*Records drawn from a dataset*
.....

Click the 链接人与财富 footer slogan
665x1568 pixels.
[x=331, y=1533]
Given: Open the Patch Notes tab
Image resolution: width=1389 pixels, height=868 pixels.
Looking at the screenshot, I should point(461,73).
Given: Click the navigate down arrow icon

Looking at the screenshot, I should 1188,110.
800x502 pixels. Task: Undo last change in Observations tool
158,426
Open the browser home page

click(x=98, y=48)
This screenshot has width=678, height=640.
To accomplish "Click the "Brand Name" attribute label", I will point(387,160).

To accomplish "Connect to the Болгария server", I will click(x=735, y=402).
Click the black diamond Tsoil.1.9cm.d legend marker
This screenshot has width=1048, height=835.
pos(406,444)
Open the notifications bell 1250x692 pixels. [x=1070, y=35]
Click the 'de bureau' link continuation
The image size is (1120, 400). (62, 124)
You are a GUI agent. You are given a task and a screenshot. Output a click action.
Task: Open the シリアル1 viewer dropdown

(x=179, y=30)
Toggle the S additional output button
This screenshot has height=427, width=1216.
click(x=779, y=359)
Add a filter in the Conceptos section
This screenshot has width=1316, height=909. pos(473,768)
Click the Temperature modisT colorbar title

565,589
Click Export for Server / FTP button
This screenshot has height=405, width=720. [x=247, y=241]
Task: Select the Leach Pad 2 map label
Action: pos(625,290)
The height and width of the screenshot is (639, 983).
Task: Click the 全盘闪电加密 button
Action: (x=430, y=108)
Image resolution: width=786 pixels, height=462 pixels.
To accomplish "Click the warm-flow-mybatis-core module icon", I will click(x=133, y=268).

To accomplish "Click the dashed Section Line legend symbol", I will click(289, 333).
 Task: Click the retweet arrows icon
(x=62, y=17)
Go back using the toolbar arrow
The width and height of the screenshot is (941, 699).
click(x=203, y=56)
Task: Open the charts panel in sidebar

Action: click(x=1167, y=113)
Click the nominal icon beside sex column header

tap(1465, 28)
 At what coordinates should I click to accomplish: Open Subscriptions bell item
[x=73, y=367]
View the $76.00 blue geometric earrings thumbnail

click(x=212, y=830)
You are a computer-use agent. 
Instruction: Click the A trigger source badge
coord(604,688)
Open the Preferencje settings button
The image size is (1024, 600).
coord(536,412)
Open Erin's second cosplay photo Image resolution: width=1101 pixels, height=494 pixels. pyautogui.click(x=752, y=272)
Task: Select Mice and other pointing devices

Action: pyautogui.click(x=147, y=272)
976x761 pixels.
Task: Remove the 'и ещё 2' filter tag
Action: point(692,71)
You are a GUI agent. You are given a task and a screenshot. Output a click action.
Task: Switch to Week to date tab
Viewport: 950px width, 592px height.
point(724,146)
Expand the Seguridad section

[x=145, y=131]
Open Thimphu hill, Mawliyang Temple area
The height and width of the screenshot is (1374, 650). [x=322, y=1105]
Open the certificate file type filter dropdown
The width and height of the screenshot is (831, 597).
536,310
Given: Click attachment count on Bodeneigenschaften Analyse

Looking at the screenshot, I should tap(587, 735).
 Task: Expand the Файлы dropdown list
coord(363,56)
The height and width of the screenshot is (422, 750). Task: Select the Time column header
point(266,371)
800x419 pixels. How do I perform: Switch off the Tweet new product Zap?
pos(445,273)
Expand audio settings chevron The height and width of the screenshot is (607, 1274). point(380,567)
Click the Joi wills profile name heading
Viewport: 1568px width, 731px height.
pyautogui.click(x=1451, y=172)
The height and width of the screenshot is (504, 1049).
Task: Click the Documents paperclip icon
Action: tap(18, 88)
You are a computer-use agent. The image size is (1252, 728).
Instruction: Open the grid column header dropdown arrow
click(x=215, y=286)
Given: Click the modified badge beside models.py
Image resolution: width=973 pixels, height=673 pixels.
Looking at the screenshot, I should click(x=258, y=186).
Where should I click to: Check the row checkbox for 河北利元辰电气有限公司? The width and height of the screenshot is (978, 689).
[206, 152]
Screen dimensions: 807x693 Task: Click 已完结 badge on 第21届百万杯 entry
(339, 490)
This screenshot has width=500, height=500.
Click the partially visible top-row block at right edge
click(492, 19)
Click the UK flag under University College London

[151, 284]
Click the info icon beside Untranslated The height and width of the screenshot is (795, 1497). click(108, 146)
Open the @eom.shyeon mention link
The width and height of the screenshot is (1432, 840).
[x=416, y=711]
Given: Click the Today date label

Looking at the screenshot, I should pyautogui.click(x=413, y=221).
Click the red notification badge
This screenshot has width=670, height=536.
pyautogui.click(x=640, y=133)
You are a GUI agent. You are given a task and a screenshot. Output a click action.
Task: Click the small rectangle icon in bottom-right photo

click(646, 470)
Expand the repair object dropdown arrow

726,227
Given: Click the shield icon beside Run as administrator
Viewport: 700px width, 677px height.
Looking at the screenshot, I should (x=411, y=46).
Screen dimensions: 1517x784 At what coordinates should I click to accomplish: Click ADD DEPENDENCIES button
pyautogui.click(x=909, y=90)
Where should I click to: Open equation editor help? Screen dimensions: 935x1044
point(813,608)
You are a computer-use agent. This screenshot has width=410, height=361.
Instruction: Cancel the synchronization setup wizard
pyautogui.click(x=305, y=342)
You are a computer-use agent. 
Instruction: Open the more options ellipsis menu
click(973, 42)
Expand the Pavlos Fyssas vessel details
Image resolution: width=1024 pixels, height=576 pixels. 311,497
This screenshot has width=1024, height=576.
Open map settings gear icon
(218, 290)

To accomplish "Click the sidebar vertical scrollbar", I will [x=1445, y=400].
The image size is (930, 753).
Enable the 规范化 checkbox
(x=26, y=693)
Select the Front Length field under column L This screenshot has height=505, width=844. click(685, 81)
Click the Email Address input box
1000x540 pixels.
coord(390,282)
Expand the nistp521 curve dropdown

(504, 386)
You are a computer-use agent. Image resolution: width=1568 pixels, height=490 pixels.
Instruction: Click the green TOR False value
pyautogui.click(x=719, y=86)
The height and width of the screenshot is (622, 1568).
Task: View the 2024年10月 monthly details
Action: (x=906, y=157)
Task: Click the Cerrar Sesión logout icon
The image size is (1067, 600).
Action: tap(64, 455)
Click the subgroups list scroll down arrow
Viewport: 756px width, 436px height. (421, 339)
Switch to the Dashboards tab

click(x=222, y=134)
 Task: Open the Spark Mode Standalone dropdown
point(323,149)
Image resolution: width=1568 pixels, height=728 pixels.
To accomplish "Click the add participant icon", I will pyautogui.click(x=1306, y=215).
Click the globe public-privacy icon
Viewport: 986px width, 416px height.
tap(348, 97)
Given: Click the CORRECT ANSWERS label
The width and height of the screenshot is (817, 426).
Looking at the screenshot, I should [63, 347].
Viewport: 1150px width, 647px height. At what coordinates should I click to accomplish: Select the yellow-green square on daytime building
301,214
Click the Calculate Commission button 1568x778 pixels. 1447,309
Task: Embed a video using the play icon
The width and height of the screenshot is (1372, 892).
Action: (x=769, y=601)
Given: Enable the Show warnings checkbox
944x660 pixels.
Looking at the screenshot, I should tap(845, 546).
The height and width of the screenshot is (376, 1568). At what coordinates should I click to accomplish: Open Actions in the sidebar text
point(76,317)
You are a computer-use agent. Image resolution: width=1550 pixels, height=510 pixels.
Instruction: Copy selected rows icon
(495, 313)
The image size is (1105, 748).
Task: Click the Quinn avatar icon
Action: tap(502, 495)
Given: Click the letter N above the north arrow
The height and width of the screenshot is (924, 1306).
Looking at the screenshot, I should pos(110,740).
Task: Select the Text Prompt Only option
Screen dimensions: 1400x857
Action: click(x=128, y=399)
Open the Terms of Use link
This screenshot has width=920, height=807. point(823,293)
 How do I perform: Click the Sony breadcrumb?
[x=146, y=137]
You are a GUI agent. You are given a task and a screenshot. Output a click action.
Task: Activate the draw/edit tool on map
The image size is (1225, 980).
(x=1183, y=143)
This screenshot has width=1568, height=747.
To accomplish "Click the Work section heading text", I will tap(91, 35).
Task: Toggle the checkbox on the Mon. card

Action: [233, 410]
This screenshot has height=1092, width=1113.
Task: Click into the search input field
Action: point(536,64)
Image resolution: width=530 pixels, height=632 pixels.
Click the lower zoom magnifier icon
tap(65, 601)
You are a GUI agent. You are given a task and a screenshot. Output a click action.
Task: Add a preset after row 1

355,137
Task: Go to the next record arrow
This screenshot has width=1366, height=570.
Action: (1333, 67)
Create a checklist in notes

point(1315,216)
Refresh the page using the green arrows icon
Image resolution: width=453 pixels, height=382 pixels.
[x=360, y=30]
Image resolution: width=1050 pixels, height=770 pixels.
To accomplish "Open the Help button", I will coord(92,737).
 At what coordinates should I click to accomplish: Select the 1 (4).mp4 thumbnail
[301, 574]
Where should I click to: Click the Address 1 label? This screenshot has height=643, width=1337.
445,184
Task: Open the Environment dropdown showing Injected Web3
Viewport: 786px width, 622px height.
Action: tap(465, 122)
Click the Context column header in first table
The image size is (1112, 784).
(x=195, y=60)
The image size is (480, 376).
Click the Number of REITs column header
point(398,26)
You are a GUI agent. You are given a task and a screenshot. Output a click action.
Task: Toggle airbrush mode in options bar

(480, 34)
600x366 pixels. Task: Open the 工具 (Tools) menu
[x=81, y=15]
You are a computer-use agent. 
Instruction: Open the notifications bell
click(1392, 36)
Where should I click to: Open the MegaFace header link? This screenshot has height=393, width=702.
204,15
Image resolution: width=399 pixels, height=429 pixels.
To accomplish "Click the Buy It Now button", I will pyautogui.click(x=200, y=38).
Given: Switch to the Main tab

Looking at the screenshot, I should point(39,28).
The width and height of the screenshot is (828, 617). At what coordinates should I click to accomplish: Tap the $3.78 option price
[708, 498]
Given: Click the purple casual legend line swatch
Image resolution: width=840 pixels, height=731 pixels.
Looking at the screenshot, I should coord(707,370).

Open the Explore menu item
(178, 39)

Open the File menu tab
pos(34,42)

.....

Say how many lines in the records contain the string "computer", and say nothing else.

*COMPLETED TASK*
7